NEW YORK TIMES, March 4, 2003

Malarial Treatment for Chinese AIDS Patients Prompts Inquiry in U.S.

By Donald G. McNeil, Jr.

The University of California at Los Angeles is investigating whether
two of its researchers aided experiments in China in which H.I.V.
patients were deliberately injected with malaria in an effort to kill
the AIDS virus.

The China research was done from 1993 to 1996 at the request of Dr.
Henry J. Heimlich, now 83, the inventor of the Heimlich maneuver,
which can save people who are choking.

Dr. Heimlich, who has courted controversy in several fields of
medicine, argues that inducing high malarial fevers can stimulate the
immune system to fight AIDS, Lyme disease and cancer. In the early
1990's, he held fund-raising parties in Hollywood, raising tens of
thousands of dollars from movie stars and agents to pursue a malaria
AIDS cure.

The Centers for Disease Control and Prevention opposes malarial
therapy, and some medical experts have harshly criticized him for
experimenting on humans in China when it was unthinkable that such a
trial would have been approved in the United States.

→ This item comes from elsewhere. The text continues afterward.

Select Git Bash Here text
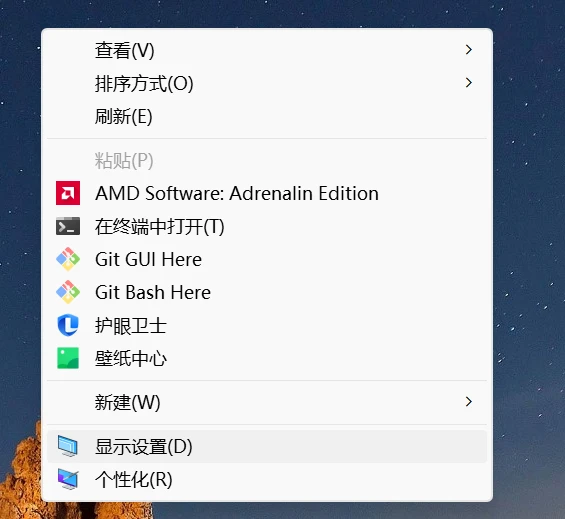Image resolution: width=565 pixels, height=519 pixels. tap(153, 292)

U.C.L.A.'s medical board overseeing human tests is investigating two
researchers, Dr. John Fahey and Dr. Najib Aziz, based on information
that a university spokesman declined to describe.

On Feb 16, The Cincinnati Enquirer published an article in which Dr.
Heimlich described his work in China and said Dr. Fahey was involved.

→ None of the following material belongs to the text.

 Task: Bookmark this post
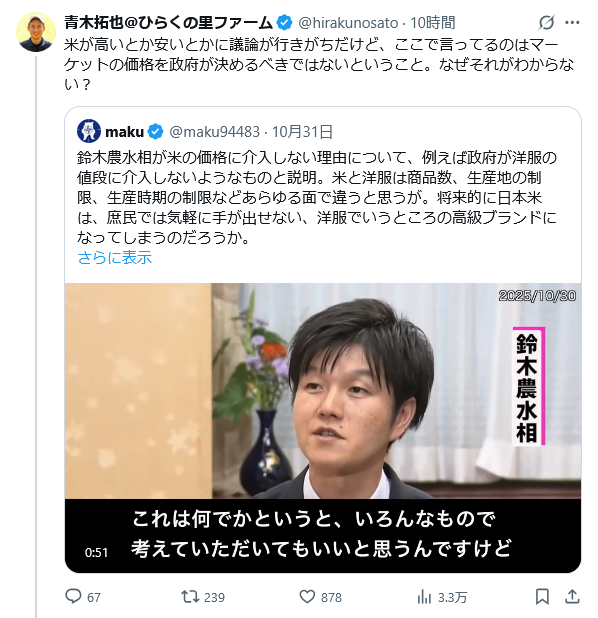[542, 597]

The Web site for Dr. Heimlich's Institute at the Deaconess Hospital in
Cincinnati still says U.C.L.A. helped with the research.

The article quoted letters and e-mail messages supposedly written by
Dr. Fahey that, The Enquirer said, detailed how the two doctors set up
the experiments, analyzed data, provided test chemicals, visited the
test site in China and offered to find research grants. In another
document The Enquirer quotes, Dr. Fahey asks his Chinese colleagues to
refrain from naming him or Dr. Aziz as an author of a research paper.

The paper, presented at two international AIDS conferences in 1996,
published in the Chinese Medical Science Journal in 1999 and still
available on the Heimlich Institute Web site at
www.heimlichinstitute.org, lists Dr. Heimlich and three Chinese
doctors as authors.

A later paper describing 12 H.I.V.-positive Chinese men and women who
were injected with malaria and then had their immune responses
measured, released in 2000 by the Center for AIDS Control and Research
in Guangzhou, China, thanked Dr. Heimlich, Dr. Fahey and Dr. Aziz for
their help with the "pilot study."

Dr. Fahey's office assistant said he would not speak to the press. Dr.
Aziz, reached at his laboratory, refused to comment.

Barbara Lohr, a spokeswoman for the Heimlich Institute, said Dr.
Heimlich was on vacation and would not comment. However, he did
forward answers to some e-mailed questions and sent documents
defending malarial therapy.

On April 29, 1993, noting that Dr. Heimlich was encouraging the use of
malaria to treat Lyme disease and AIDS, C.D.C. officials issued a
memorandum saying the practice "cannot be justified." It cited studies
showing that malaria victims in Zaire received no protection from
H.I.V. infection and may have gotten sicker more quickly having both.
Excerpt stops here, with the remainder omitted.